Glen Nelson: Speaking of knowledge, you have scientists in your family. Let's talk about them a little bit, your growing up, where that happened, and so on. So your dad worked in the petroleum industry, is that right?
Brian Kershisnik: That's correct.
Glen Nelson: What was his job?
Brian Kershisnik: A geologist, and he got into geology in the late 50s. It was a very fascinating, adventurous time to be a young petroleum geologist. And he, my both my parents were raised in Rock Springs, Wyoming. And the deal when they got married was, "We're going to go, we're going to go somewhere far away." And every summer growing up, we always went back to Rock Springs. I still have quite a connection and lots of friends and family there. But they got married. My dad got a job with Gulf Oil, and he said, "Far is good." And they sent them to Sicily. And most of his career was overseas. So we grew up there.
Glen Nelson: And you're the youngest of four?
Brian Kershisnik: That's correct. Yeah.
Glen Nelson: Okay, so where were you born?

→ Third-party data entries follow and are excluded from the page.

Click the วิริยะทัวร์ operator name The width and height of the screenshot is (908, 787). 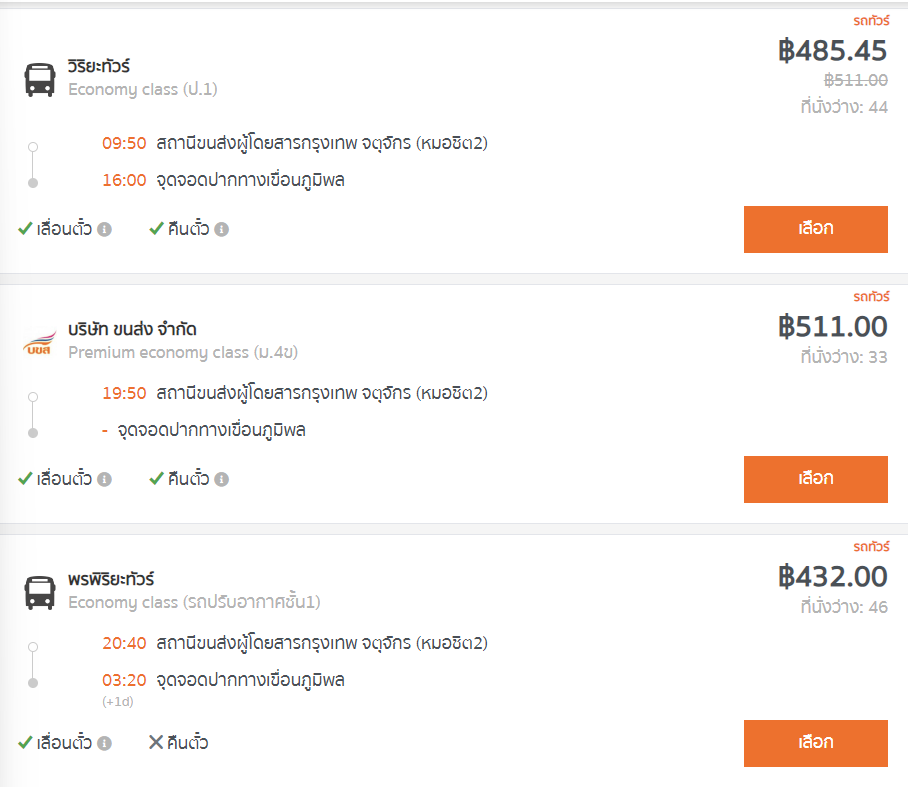[99, 66]
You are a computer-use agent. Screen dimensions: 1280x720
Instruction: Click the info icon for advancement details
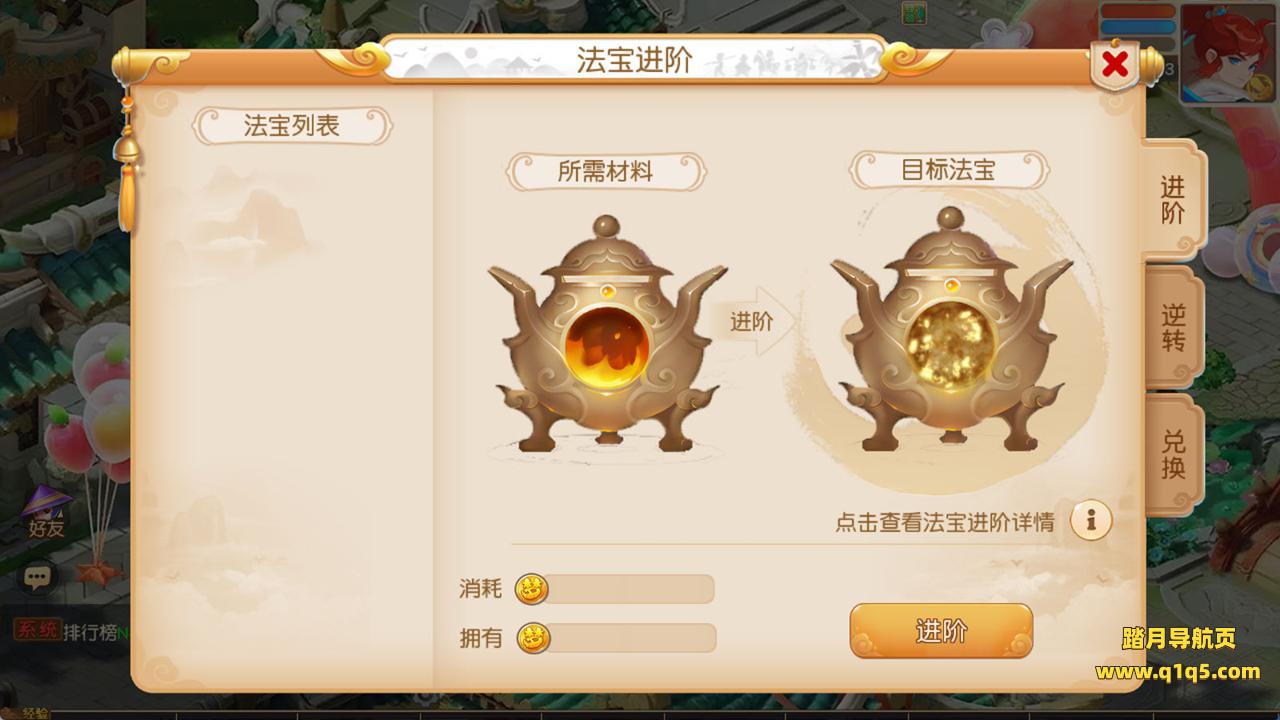[x=1091, y=520]
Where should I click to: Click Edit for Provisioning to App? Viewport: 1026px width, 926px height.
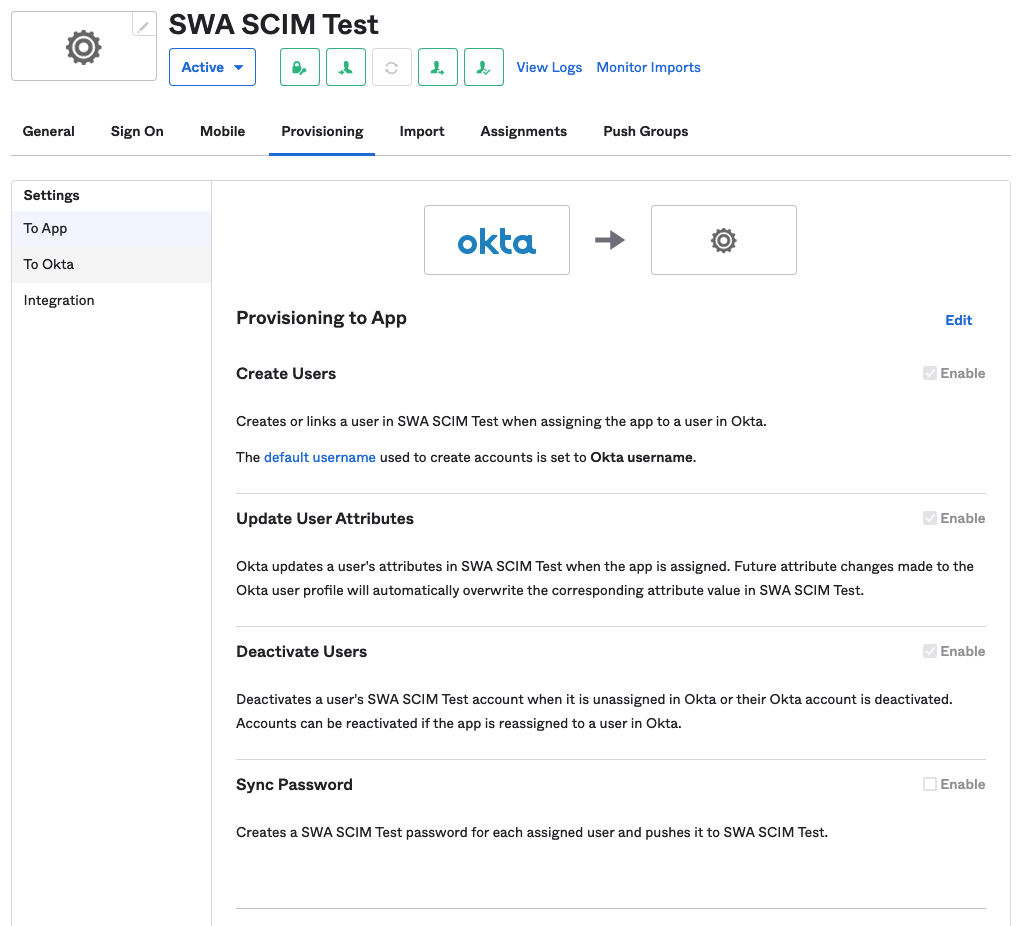[958, 320]
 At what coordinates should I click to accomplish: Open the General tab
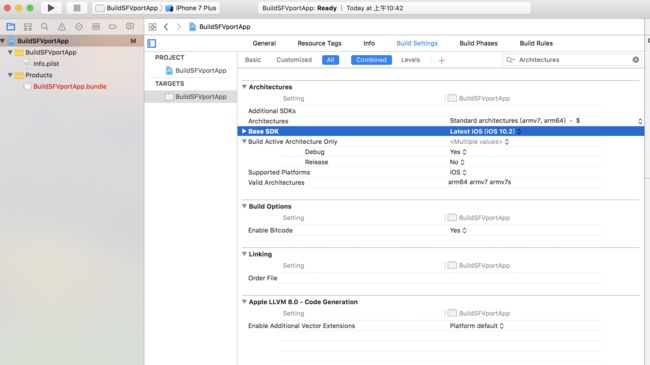(x=264, y=43)
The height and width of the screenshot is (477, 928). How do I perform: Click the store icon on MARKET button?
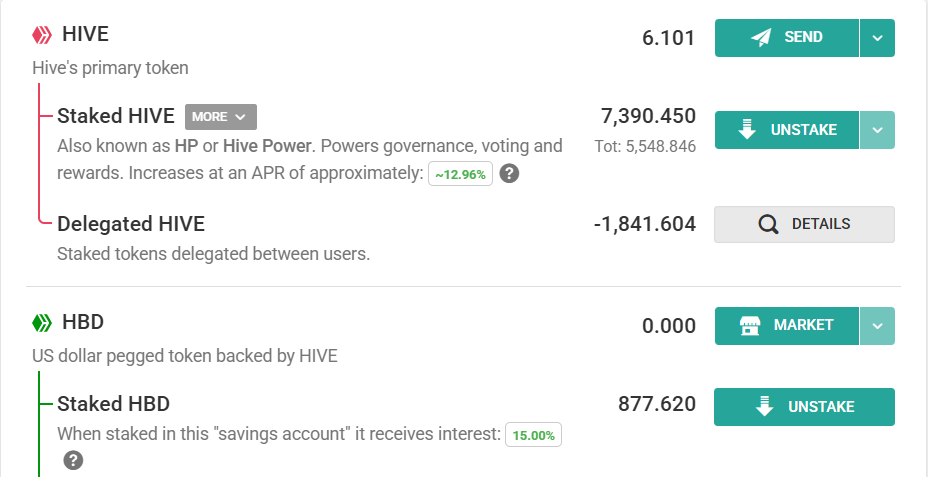[x=750, y=325]
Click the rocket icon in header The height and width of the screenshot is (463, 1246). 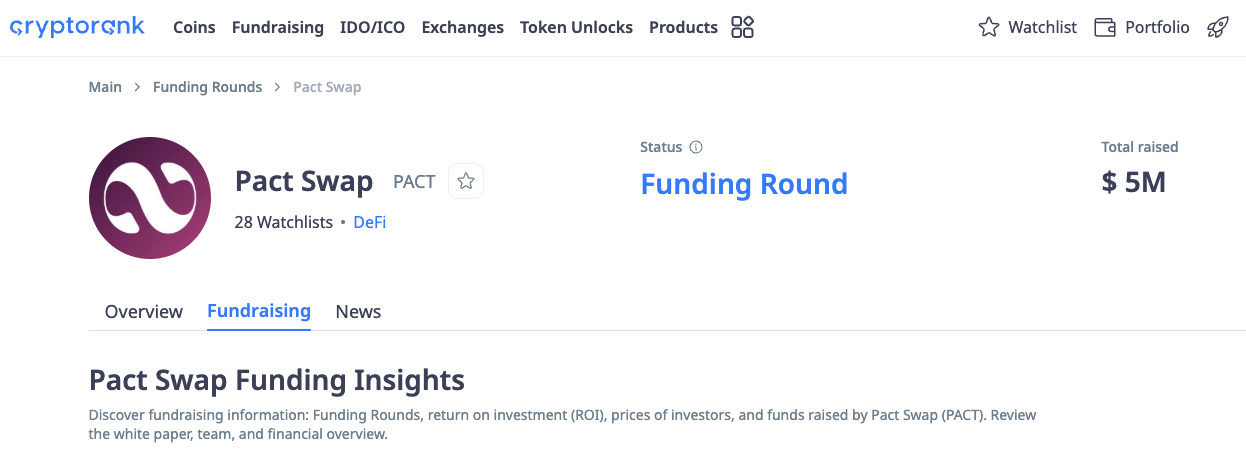click(x=1217, y=28)
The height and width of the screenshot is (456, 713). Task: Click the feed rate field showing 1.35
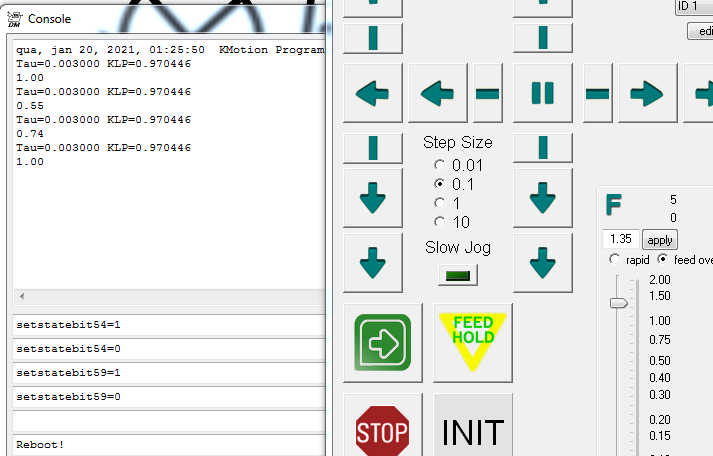pos(621,240)
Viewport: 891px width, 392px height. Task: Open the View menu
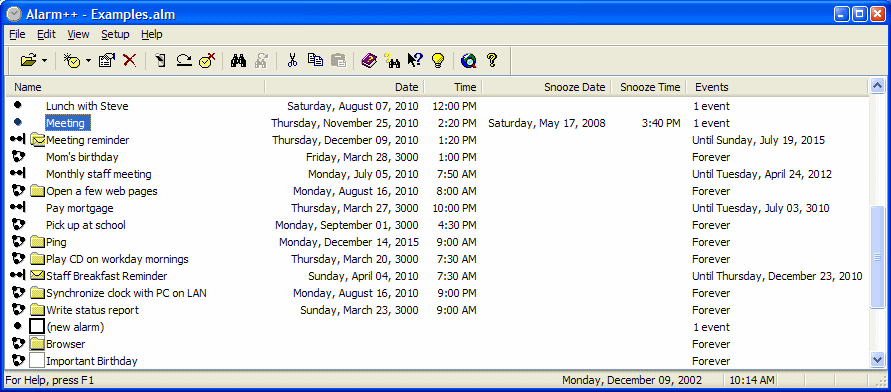pyautogui.click(x=78, y=34)
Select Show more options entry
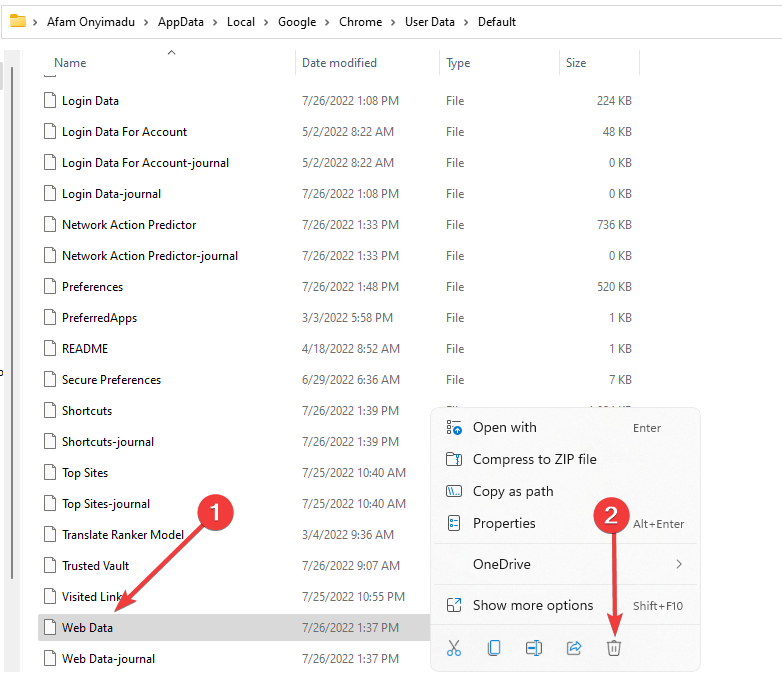The image size is (782, 675). pos(533,605)
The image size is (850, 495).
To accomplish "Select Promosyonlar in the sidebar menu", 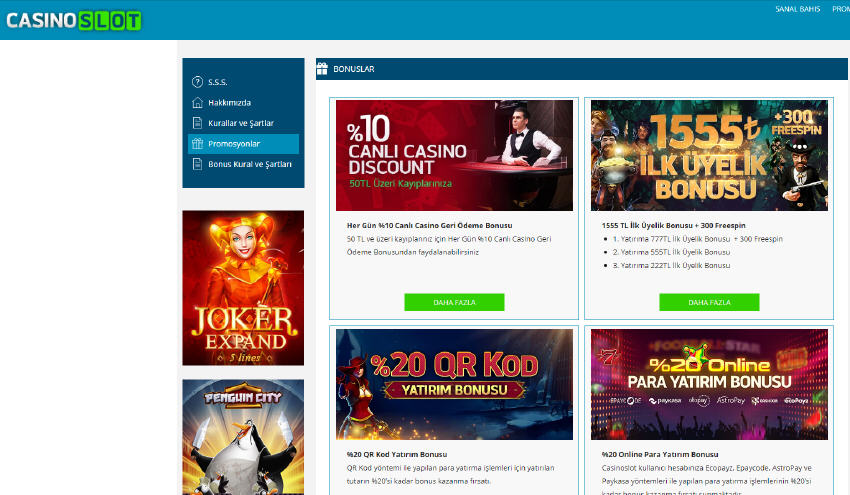I will tap(234, 144).
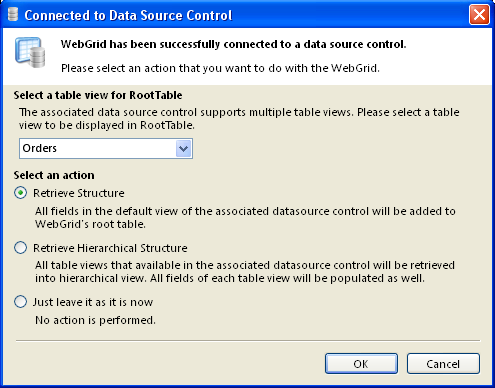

Brian Kershisnik: I was born in Oklahoma. They were back in the states for a while, But then when I was five, we moved to Portuguese West Africa, to Angola. Then we were there for a number of years, then moved to Bangkok, Thailand. We were there... I can't remember, I guess I was just about to start high school, and we left Thailand, and moved to Texas for a few years, and then to Pakistan. By then it was time for college. Actually, I graduated early from high school because of the burning of the U.S. Embassy in Islamabad, which it wasn't as big news here, because it was right during the Iran crisis--and actually, it was partially in response to what was happening in Iran--but we remember it very well.
Glen Nelson: I'm sure.
Brian Kershisnik: We ran and hid.
Glen Nelson: That experience is so different from mine. And I can't imagine that those experiences didn't inform a lot about how you see things in the world.
Brian Kershisnik: Yeah.
Glen Nelson: What lessons did you learn from all of that?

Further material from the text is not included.